# Beverly Hillbillies Truck



## spencer1984

This was a build I did to display on our club table at yesterday's show. Mostly out of the box, I just added wires and brake linkage (and did a whole lot of clean up). I'll likely keep adding to it as I make and/or find good accessories to put on the back deck, but the basic truck is finished:




























More photos and a longer writeup are available here. All comments/criticisms are welcome.


----------



## RUSSELL ZACHRY

Looks great and your rust is really impressive.
Russell


----------



## Steve244

very nice.


----------



## superduty455

Fantastic weathering! Great build. It will only look better as you keep adding the "junk" to it. Gives this kit more character. Love it!
Chris


----------



## spencer1984

Thanks, guys!


----------



## Ravenauthor

Fantastic job!

My local Hobby Lobby has miniatures like Coleman lanterns and iron skillets I thought about roughing up and using whenever I build my BH truck.


----------



## buzzconroy

very nice, the rust is very subtle, great craftmanship.

Randy


----------



## spawndude

Nice build.

I've started on this build but only have the sub assemblies done.

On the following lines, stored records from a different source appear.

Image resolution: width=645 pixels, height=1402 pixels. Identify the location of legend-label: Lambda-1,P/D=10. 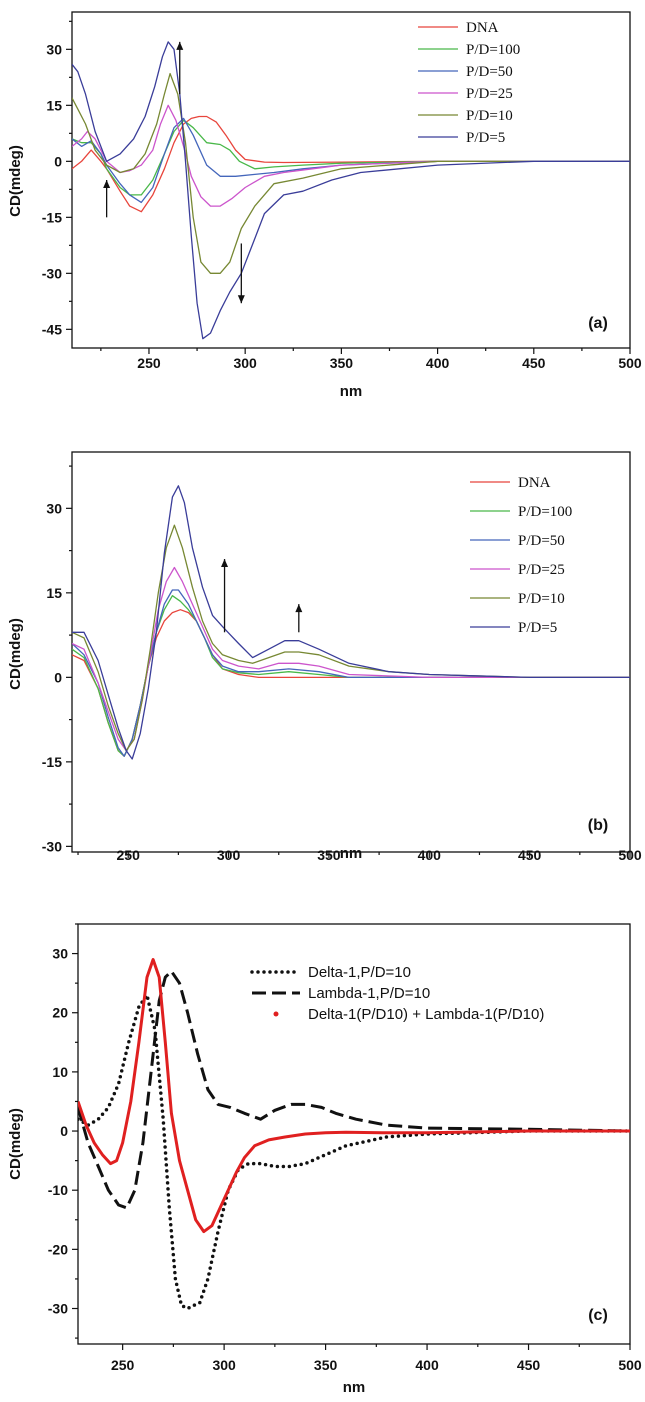
(369, 994).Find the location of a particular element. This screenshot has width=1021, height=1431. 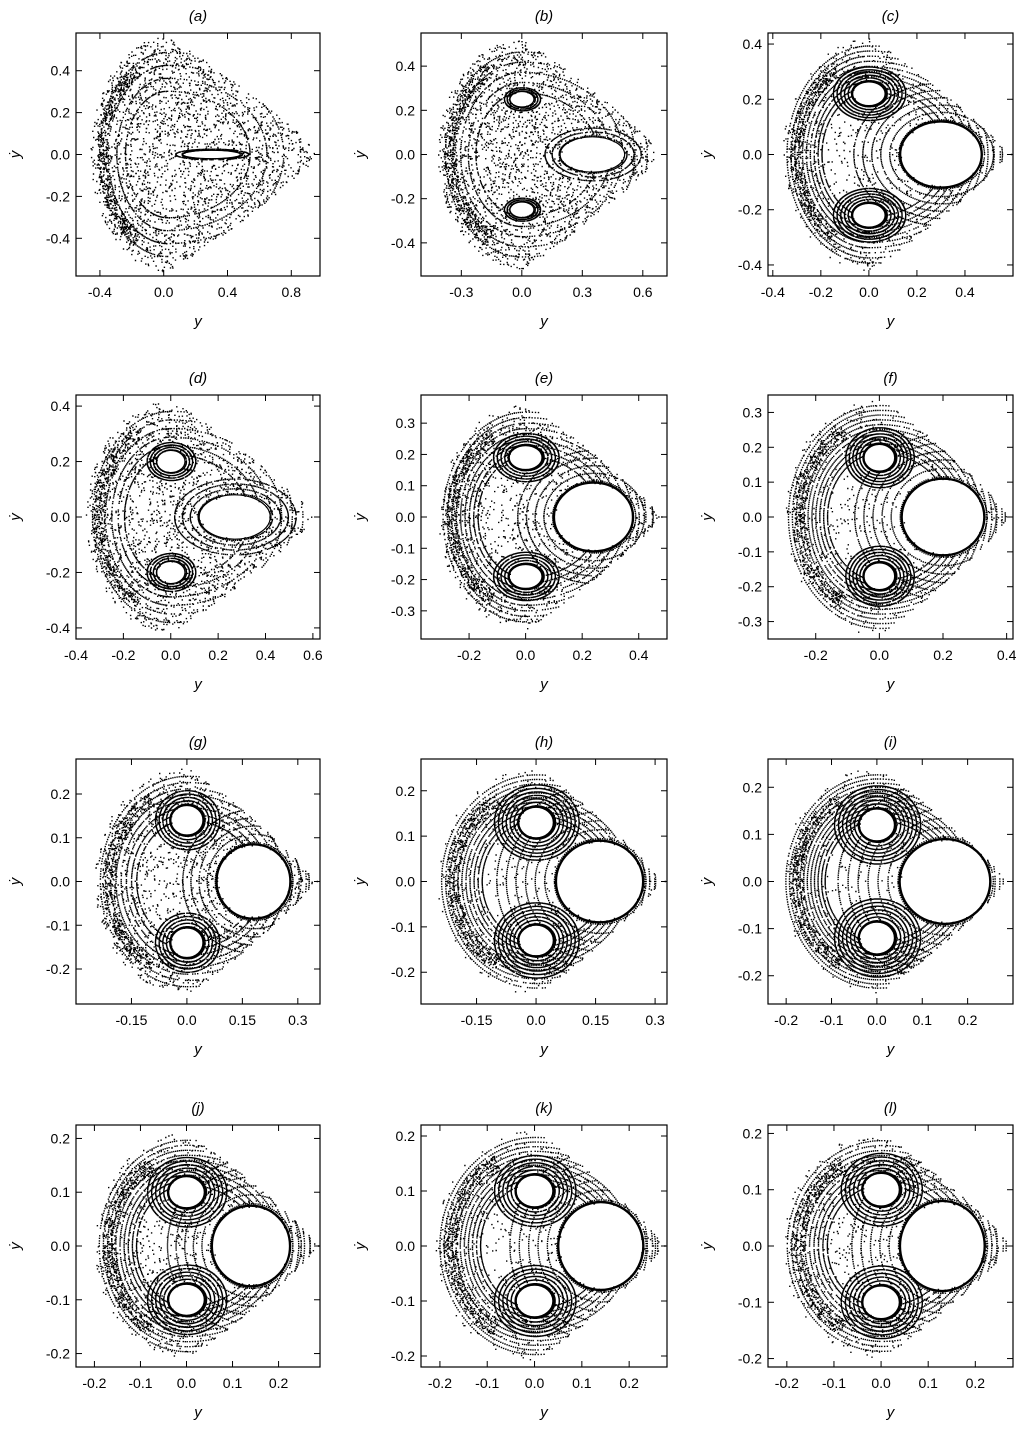

panel-title: (g) is located at coordinates (198, 742).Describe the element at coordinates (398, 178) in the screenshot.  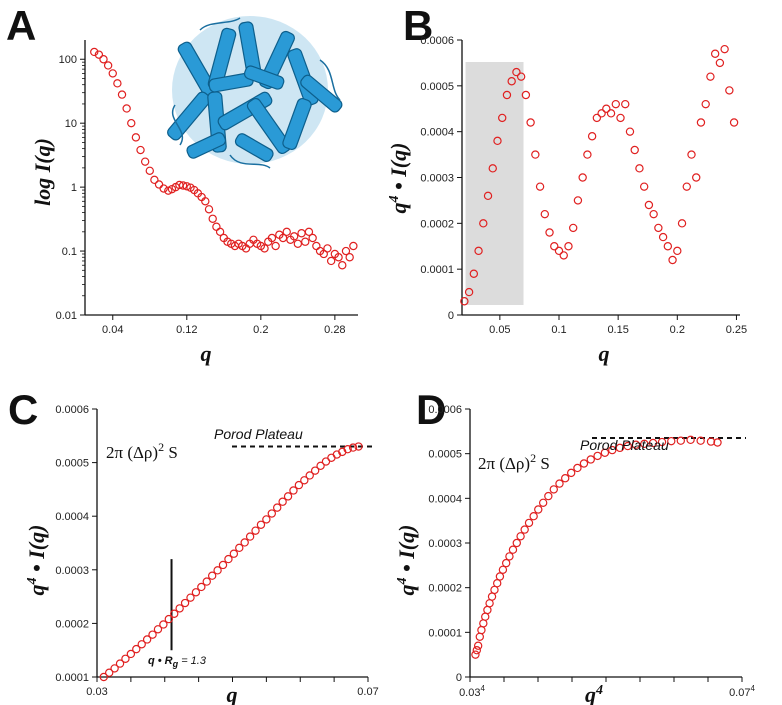
I see `panel-b-ylabel: q4 • I(q)` at that location.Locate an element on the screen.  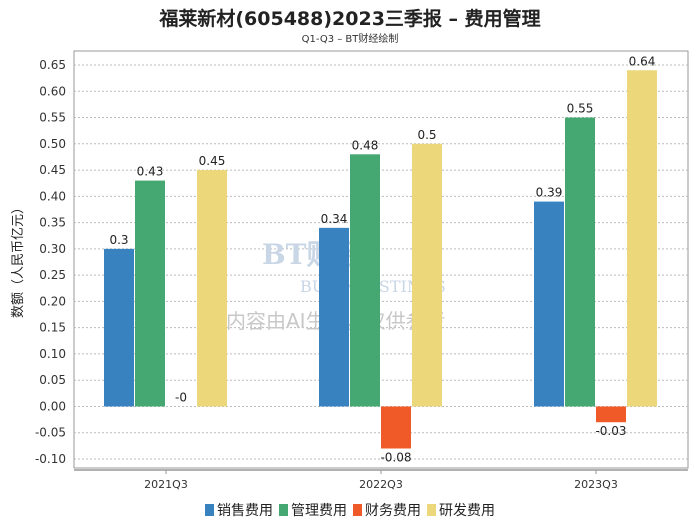
y-tick-label: 0.55 is located at coordinates (52, 118). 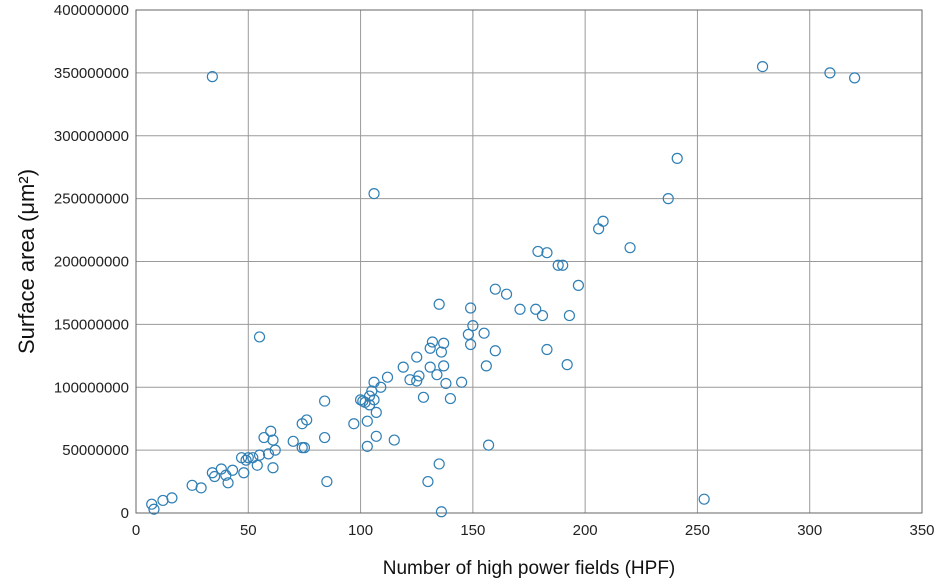 I want to click on x-tick-label: 200, so click(x=586, y=530).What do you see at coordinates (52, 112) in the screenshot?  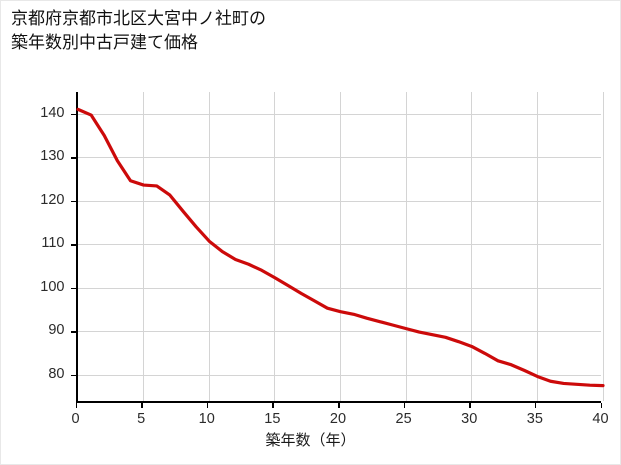 I see `y-tick-label: 140` at bounding box center [52, 112].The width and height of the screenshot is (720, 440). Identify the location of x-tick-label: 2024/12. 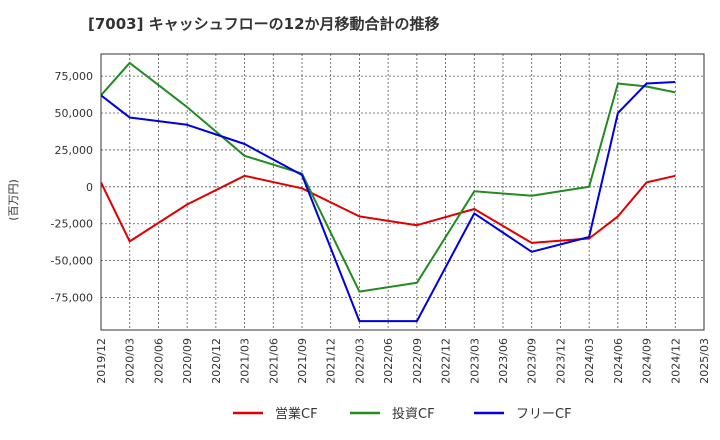
(676, 361).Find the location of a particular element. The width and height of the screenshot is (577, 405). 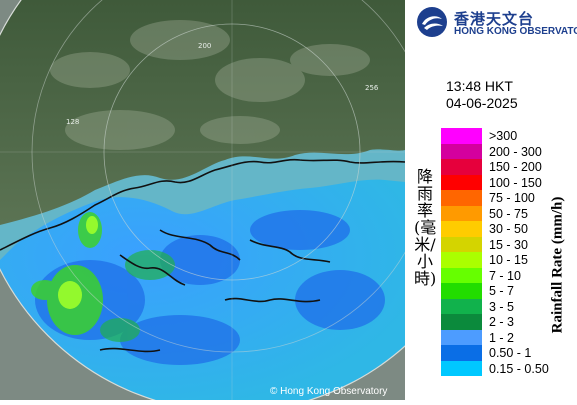

legend-label: 5 - 7 is located at coordinates (502, 291).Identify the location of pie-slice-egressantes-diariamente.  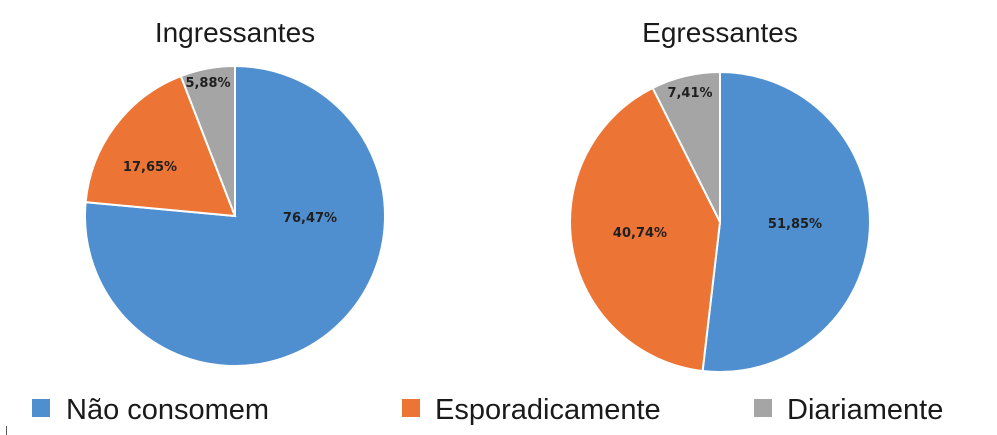
(686, 146).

Somehow along the way I've lost one of the front leaf springs and will have to fashion something.

I plan on using this in a diorama with the cabin. I have frame grabs of the cabin and just need to do the tedious task of scaling it down to 1/25.


----------



## Jerzferno

Excellent detailing!!


----------



## kit-junkie

Nice work!


----------



## Trekkriffic

Very cool. I love the weathering and rustiness of it. And using oils to simulate wood grain. Really nice work !


----------



## Stangfreak

*Very, very cool... Nicely done... I did one from scratch in 1/64th scale !!!*


----------